Directions - One part of the entries below is wanted: the lines from the one containing "The image size is (715, 508)." through the one containing "Click the IEP end date field". Write those out exactly and nothing else.

Collected data entries -
☆ ☆ ☆ ☆ ☆ ☆ ☆

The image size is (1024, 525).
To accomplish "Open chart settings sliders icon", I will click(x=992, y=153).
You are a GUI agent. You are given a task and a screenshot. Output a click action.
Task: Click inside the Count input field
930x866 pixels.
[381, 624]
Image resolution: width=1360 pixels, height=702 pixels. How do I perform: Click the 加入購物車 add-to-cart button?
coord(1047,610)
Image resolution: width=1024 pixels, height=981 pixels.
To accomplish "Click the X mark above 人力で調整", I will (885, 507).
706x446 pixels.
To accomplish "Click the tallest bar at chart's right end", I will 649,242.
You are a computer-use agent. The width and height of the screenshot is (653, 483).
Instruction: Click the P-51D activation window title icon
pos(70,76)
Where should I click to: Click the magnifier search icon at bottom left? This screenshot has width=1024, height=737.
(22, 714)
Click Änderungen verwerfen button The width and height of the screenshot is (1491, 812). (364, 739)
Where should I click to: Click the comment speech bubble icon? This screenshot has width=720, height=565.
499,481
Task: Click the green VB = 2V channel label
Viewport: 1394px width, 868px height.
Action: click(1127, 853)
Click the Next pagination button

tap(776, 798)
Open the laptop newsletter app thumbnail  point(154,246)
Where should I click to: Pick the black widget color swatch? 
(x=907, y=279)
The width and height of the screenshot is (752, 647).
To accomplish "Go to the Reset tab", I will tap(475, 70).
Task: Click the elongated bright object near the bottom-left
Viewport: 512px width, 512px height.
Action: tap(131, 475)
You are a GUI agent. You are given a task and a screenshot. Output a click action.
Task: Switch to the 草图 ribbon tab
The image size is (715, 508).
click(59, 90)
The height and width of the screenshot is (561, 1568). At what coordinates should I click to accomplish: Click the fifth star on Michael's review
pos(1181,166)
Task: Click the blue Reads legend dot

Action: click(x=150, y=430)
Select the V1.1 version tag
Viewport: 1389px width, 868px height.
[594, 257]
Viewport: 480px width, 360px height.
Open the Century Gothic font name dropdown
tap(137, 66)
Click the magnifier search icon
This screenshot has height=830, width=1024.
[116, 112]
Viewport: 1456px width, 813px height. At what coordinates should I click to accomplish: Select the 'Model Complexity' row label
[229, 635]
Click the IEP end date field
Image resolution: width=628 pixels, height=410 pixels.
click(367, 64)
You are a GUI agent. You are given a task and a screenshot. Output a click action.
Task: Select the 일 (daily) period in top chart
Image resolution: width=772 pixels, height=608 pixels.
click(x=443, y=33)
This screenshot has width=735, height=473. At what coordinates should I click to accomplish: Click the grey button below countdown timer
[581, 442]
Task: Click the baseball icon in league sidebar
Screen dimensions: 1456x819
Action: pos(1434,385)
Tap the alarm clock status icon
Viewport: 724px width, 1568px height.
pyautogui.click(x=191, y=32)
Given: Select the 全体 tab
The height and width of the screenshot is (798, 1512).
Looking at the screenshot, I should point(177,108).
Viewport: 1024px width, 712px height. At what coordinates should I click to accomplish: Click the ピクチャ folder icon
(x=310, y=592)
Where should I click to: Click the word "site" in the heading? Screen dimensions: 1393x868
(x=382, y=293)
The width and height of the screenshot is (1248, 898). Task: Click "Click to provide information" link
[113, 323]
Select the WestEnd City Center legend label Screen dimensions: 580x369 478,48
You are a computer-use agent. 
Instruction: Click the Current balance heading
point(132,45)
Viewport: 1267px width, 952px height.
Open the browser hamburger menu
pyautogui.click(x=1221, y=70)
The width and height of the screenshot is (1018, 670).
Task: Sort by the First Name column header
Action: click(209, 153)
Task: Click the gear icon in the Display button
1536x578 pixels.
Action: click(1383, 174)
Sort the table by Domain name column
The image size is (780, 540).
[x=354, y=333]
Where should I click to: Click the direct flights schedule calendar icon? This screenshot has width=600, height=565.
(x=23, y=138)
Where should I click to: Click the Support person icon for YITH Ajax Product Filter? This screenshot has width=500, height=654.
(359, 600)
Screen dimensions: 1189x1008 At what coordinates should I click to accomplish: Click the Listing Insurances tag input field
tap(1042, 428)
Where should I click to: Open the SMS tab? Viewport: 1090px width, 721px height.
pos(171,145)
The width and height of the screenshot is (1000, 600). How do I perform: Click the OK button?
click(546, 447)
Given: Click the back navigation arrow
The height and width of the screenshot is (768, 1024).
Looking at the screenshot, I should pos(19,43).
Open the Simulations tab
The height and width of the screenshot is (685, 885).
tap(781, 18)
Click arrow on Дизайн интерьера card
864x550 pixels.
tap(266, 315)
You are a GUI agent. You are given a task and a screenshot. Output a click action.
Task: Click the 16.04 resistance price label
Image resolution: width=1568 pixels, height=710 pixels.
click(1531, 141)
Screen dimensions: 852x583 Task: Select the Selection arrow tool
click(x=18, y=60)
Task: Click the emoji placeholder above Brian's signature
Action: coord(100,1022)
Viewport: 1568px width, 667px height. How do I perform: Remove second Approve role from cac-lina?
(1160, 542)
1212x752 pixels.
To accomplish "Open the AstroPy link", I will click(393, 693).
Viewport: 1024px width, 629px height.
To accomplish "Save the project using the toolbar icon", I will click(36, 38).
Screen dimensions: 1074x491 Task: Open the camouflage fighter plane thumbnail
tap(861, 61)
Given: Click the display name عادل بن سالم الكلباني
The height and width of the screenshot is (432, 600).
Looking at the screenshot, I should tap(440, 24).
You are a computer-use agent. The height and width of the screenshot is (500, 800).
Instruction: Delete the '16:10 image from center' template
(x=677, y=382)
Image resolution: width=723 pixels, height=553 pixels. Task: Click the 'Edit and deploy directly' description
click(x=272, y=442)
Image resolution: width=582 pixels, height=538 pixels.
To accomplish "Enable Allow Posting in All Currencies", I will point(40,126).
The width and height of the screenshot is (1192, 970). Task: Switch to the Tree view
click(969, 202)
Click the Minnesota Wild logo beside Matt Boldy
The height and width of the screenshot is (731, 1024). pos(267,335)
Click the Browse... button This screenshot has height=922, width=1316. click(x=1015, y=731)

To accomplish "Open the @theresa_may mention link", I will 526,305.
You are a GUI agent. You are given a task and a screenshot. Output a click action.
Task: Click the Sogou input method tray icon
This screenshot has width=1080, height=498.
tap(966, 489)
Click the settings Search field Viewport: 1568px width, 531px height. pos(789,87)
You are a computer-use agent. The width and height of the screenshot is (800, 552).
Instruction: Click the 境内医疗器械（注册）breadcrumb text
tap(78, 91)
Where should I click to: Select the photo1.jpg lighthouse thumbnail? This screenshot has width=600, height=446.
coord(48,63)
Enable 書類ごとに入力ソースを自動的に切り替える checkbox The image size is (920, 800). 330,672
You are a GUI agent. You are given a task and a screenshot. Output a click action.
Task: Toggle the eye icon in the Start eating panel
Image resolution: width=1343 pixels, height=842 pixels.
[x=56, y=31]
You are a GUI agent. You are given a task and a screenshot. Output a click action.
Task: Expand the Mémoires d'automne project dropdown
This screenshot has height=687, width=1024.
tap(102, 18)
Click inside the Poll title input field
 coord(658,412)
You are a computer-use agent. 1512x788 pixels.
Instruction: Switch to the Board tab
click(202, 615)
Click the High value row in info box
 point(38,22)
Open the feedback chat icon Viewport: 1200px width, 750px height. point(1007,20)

☆ ☆ ☆ ☆ ☆ ☆ ☆

Exercise result -
The image size is (715, 508).
click(59, 90)
The height and width of the screenshot is (561, 1568). At what coordinates should I click to accomplish: Click the fifth star on Michael's review
pos(1181,166)
Task: Click the blue Reads legend dot

Action: click(x=150, y=430)
Select the V1.1 version tag
Viewport: 1389px width, 868px height.
[594, 257]
Viewport: 480px width, 360px height.
Open the Century Gothic font name dropdown
tap(137, 66)
Click the magnifier search icon
This screenshot has height=830, width=1024.
[116, 112]
Viewport: 1456px width, 813px height. At what coordinates should I click to accomplish: Select the 'Model Complexity' row label
[229, 635]
Click the IEP end date field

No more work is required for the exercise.